Questa è la mia traduzione (alla lettera):
Il fatto che Nerva dicesse che la LATIOREM CULPAM (‘negligenza eccessiva’/qui è un comparativo assoluto [cioè non è posto in rapporto ad un secondo termine di paragone – ma]: c’è un’equiparazione – cara ai compilatori – fra dolo e culpa lata – latiorem culpam dolum esse) era (è) dolo, a Proculo dispiaceva, a me sembra giustissimo.
Si potrebbe riscrivere:
A me sembra giustissimo il fatto che Nerva dicesse che la LATIOREM CULPAM era (è) dolo, («ma» – che non c’è –) a Proculo dispiaceva.
Infatti anche se (et si… tamen: ‘quantunque’, ‘anche se’… ‘tuttavia’) qualcuno è diligente (ma) non in quel modo che la natura degli uomini richiede, a meno che, però, nel deposito non presti la diligenza nel modo che è suo proprio nel custodire le cose – cioè, quella stessa diligenza che usa normalmente nel custodire le cose proprie di cui sopra – non è esente da frode.
Secondo voi si potrebbe tradurre in quest’altro modo?
Infatti anche se qualcuno non (premesso al verbo) è diligente in quel modo che la natura degli uomini richiede, a meno che, però, nel deposito non presti la diligenza nel modo che è suo proprio nel custodire le cose, non è esente da frode.
Riguardando bene, però, credo che sia piú giusta questa traduzione (diversa dalle precedenti):
Infatti (anche/et) se qualcuno è diligente non in quel modo che la natura degli uomini richiede, (tuttavia/tamen) se nel deposito non presta la diligenza nel modo che è suo proprio nel custodire le cose – cioè, quella stessa diligenza che usa normalmente nel custodire le cose proprie di cui sopra – non è esente da frode.
L’ultima frase mi ha fatto sorgere dubbi:
Nec enim significa ‘poiché non’; ‘e infatti non’. Io ricordo che quando si traduce una proposizione si parte dal verbo per individuare il soggetto: mi pare sia is» (‘quello’).
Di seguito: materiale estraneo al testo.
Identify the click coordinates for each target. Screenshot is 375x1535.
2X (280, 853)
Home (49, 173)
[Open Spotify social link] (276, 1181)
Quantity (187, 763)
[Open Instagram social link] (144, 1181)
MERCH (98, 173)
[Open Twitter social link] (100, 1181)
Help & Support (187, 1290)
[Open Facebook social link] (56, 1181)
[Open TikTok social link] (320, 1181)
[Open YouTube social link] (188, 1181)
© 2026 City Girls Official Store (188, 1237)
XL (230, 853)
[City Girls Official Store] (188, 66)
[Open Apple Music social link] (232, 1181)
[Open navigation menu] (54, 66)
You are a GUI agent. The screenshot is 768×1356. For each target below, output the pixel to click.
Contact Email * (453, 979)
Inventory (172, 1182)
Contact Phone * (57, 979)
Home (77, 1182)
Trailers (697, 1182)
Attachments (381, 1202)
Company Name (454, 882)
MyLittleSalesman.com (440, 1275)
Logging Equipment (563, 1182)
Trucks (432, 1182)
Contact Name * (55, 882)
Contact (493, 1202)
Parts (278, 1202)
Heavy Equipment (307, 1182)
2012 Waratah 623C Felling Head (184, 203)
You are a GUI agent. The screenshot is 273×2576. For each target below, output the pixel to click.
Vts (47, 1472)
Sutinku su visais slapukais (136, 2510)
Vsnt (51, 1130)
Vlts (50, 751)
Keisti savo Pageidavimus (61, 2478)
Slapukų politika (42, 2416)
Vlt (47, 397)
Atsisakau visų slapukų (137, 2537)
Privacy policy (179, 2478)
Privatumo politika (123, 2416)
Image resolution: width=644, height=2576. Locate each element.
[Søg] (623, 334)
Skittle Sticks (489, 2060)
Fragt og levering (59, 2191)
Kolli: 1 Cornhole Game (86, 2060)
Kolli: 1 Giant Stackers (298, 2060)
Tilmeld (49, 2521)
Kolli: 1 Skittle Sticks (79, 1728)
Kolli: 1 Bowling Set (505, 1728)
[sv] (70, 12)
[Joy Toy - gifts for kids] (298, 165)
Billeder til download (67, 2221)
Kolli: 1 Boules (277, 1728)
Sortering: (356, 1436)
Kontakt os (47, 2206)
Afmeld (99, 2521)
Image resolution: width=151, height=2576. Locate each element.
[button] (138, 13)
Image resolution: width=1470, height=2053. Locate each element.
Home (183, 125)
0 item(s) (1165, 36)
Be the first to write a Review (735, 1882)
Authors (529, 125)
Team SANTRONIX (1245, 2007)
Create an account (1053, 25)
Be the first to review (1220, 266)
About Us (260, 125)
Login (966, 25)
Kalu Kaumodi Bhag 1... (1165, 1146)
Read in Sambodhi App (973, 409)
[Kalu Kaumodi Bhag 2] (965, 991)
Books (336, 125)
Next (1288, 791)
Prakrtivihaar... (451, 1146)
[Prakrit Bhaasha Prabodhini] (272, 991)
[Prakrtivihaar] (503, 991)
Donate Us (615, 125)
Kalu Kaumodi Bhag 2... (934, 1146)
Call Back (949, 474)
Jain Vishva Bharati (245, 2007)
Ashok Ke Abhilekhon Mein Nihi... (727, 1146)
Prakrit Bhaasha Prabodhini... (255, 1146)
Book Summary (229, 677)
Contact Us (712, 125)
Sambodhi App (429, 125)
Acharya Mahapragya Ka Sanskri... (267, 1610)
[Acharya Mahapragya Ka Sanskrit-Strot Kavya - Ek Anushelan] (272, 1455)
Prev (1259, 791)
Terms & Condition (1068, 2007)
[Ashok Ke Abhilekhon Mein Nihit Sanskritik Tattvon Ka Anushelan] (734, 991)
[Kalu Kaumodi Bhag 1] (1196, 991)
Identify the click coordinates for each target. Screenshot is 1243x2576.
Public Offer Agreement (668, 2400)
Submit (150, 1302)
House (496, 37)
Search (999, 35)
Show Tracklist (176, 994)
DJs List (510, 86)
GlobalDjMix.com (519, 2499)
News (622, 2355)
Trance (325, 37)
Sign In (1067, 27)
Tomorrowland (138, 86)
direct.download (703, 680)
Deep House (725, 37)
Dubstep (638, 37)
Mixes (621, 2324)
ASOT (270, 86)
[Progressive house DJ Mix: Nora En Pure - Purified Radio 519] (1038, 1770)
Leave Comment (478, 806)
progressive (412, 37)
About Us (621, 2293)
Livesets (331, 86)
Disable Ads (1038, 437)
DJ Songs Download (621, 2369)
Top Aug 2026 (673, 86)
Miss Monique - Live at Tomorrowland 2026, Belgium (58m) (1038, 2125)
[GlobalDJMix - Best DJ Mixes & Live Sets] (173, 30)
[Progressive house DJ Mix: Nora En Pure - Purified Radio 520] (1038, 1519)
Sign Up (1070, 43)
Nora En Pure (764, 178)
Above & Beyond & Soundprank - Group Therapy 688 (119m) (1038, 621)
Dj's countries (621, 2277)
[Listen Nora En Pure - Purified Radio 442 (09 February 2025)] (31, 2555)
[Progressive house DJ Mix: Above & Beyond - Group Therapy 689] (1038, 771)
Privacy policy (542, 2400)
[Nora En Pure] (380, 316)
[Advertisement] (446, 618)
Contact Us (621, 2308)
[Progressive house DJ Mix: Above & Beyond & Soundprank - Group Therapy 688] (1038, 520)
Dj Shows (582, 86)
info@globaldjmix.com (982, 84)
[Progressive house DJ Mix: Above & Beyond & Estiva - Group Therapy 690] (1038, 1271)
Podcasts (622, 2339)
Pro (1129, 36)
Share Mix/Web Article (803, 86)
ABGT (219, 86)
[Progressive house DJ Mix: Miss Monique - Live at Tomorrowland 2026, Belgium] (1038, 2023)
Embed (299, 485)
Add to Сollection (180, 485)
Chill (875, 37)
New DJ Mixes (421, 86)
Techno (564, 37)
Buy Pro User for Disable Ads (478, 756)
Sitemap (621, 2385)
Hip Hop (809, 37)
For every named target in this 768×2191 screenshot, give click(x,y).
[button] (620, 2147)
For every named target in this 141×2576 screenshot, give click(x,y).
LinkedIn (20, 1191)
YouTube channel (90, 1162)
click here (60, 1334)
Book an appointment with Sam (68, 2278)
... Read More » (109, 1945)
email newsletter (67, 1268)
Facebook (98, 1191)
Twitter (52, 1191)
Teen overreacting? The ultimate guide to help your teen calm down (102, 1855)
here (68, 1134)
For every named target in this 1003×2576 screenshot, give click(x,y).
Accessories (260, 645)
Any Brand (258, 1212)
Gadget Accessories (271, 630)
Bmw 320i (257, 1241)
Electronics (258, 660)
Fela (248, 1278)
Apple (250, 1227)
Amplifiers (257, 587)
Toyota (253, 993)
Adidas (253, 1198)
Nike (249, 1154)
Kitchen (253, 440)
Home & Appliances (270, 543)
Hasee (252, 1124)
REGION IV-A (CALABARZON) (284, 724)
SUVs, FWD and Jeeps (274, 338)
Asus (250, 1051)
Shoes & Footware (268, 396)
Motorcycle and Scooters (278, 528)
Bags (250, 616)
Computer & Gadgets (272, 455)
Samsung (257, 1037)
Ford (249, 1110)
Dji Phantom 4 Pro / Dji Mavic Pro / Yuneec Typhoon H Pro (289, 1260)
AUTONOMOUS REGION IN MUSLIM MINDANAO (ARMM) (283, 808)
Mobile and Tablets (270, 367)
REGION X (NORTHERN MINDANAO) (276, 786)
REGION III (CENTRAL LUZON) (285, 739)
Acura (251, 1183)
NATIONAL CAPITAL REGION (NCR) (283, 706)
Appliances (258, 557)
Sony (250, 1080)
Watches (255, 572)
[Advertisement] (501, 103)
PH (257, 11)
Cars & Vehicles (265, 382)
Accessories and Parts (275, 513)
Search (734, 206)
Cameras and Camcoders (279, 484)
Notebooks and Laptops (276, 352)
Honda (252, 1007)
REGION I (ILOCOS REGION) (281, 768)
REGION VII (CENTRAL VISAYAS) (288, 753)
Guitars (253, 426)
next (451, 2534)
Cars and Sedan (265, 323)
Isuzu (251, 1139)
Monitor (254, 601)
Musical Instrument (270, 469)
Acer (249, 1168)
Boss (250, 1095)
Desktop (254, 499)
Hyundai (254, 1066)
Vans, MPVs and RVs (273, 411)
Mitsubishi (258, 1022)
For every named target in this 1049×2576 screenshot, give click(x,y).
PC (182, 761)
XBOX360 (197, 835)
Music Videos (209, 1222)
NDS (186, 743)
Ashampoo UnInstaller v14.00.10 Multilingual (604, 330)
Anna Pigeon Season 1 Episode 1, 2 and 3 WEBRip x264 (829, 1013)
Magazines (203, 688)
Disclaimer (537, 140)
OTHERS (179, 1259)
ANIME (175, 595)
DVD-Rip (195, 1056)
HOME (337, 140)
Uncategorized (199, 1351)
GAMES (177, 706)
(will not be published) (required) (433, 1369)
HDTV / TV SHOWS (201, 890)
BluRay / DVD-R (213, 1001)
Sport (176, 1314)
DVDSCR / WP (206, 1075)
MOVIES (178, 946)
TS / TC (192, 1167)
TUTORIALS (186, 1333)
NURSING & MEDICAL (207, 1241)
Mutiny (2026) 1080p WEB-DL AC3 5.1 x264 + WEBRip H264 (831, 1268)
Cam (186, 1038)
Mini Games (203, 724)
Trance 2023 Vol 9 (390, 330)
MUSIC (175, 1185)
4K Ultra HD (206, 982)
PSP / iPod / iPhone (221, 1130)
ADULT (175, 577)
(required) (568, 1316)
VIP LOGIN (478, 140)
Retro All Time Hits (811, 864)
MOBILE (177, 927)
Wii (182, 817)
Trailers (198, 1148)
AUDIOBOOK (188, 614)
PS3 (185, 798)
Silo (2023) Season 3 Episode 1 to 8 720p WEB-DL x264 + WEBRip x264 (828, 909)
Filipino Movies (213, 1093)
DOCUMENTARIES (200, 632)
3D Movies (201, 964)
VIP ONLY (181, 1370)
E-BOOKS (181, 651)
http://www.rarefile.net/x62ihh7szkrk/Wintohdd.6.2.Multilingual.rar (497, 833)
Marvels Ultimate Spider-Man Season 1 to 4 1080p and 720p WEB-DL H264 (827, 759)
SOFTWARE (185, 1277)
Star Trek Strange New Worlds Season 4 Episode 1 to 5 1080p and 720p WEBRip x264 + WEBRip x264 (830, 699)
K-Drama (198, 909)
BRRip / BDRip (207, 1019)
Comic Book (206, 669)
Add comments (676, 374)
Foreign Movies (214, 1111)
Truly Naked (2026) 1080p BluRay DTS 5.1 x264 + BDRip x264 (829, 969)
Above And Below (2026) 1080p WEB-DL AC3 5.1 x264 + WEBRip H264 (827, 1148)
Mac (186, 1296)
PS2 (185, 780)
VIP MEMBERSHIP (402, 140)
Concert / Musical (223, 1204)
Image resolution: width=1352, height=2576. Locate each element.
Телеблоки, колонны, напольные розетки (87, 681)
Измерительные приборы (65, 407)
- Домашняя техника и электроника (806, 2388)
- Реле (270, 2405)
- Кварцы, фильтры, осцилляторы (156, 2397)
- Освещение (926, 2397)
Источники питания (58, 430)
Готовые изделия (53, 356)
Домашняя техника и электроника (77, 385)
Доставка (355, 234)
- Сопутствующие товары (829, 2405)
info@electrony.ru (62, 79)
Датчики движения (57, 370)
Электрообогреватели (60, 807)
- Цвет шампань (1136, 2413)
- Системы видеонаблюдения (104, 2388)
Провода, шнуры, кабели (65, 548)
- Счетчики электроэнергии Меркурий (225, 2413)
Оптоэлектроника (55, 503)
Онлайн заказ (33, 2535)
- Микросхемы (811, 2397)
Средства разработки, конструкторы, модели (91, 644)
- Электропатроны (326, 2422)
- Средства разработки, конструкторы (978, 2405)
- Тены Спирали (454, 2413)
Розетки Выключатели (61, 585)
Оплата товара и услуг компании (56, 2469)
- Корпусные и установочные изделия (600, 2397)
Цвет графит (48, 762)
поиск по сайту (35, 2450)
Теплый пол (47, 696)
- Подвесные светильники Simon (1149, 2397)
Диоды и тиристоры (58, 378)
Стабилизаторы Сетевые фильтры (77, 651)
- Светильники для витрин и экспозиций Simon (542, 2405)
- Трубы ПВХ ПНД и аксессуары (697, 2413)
Ricordo anche che la negazione nec la premettevo al verbo, però, se cosí facessi, la frase avrebbe un senso che non sarebbe quello che dovrebbe avere.
Cerco di rendere l’idea:
Poiché, senza mancare alla parola data (salva fide), non presterà minore diligenza di quella che usa normalmente nel custodire le cose proprie.
Cosí tradotta, la frase risulterebbe scevra di senso, considerando quanto detto prima.
A me pare, pertanto, che quel nec vada riferito a salva fide, cosí:
Poiché, non senza mancare alla parola data (quindi – per quel non – ‘mancando alla parola data’), presterà minore diligenza di quella che usa normalmente nel custodire le cose proprie.
La mia traduzione è accettabile? C’è qualcuno di voi che saprebbe dirmi qualcosa sull’ultima frase? In particolare su quel nec?
Spero solo che il mio filone non venga radiato.